As shown in the first figure, a vast logistics framework was built during the West Africa Ebola outbreak to enable international assistance to reach not just the affected countries but also affected communities, and provide logistical support to medical responders on the ground. As well as supply chain management of medical and other humanitarian supplies, it included air transport and medical evacuation services for responders, and the design, construction and equipping of satellite communications hubs, end-user community care facilities, and treatment centres.
Between 50 and 100 developing countries are likely to require international support in setting up downstream logistics and supply management structures.
Detailed logistics planning is essential to ensuring that incorporating virtual supplies in an emergency supply chain is viable, and that such supplies can be delivered when needed to complement and support the deployment and replenishment of publicly-held reserves. Identifying the best possible sea and air routes in advance allows faster and cheaper movement of critical items when a crisis occurs. For example, advance arrangements for sea freight can cut delivery periods for relief items to a few weeks, reducing reliance on costly air transport over extended periods. Sea freight can be up to 95 percent cheaper per shipment than air transport.
The Logistics Cluster has commissioned a Container Routing Study on behalf of the Pandemic Supply Chain Network. The resulting 300-page report provides a statistical overview of major ocean trade lanes, load and discharge ports.
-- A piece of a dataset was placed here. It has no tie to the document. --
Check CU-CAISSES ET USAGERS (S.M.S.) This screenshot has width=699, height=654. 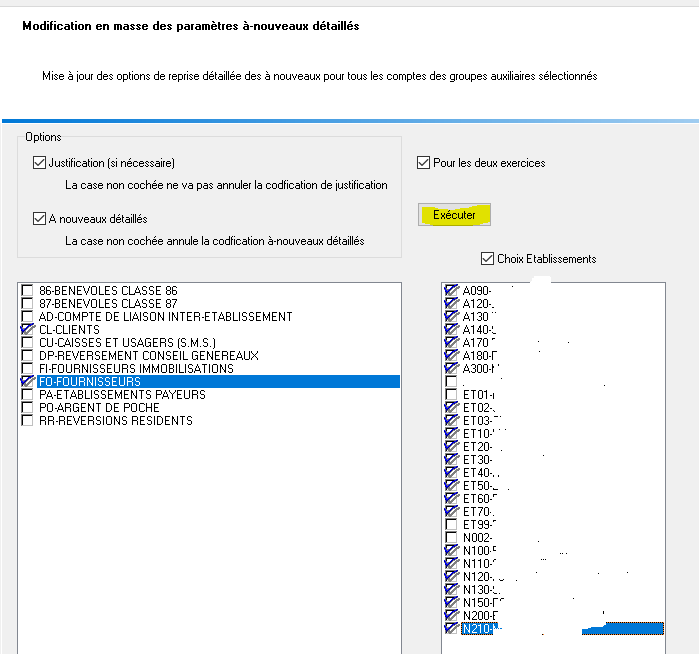pos(27,343)
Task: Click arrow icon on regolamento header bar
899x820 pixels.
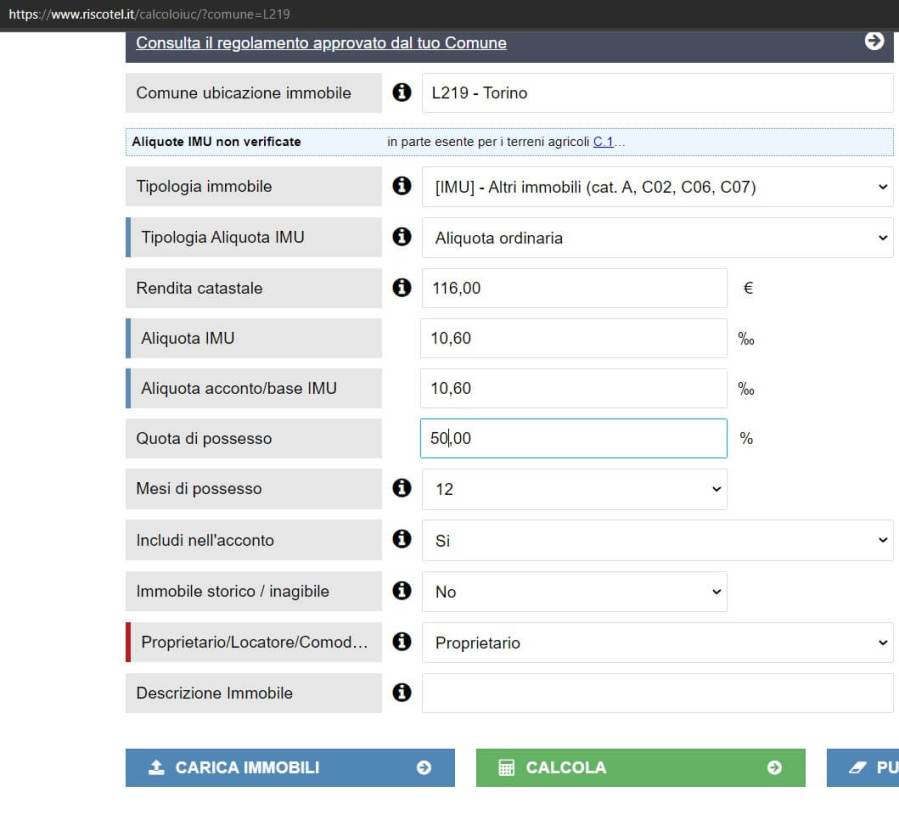Action: tap(874, 42)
It also quantifies weekly capacities for particular services, carriers, containers and refrigerated containers (reefers).
Under the leadership of UPS a similar study has been conducted on air transport routes.
Once it has been fully developed, the dashboard will be used for simulations; to help inform decisions on whether ocean shipment is a viable option in a specific situation; and to identify the best shipping routes in an acute emergency. Being able to visualize the data on the dashboard will help to:
- recommend suitable locations for upstream staging areas and consolidation hubs;
- highlight opportunities for operating shared services from these hubs;
- detect ports at risk of congestion;
- recommend alternative routes to avoid supply corridor bottlenecks; and
- prioritize critical supplies.
Establishing temporary consolidation hubs (also known as humanitarian staging areas) during an emergency can help to reduce costs and make the delivery of supplies more predictable and better timed. Work has been done to quantify their effect on humanitarian supply chains, and the Logistics Cluster is developing a system dynamics model to support decision-making about consolidation hubs during a pandemic. By simulating the humanitarian supply chain from supplier to point-of-entry into the affected area, this model will show whether consolidation hubs are beneficial to a particular response.
The model will highlight where consolidation hubs would be beneficial, and provide locations. The suitability of locations is informed by a range of variables, such as: total transport cost, lead time, supplier locations, flight and shipping schedules, and the forecast demand for supplies.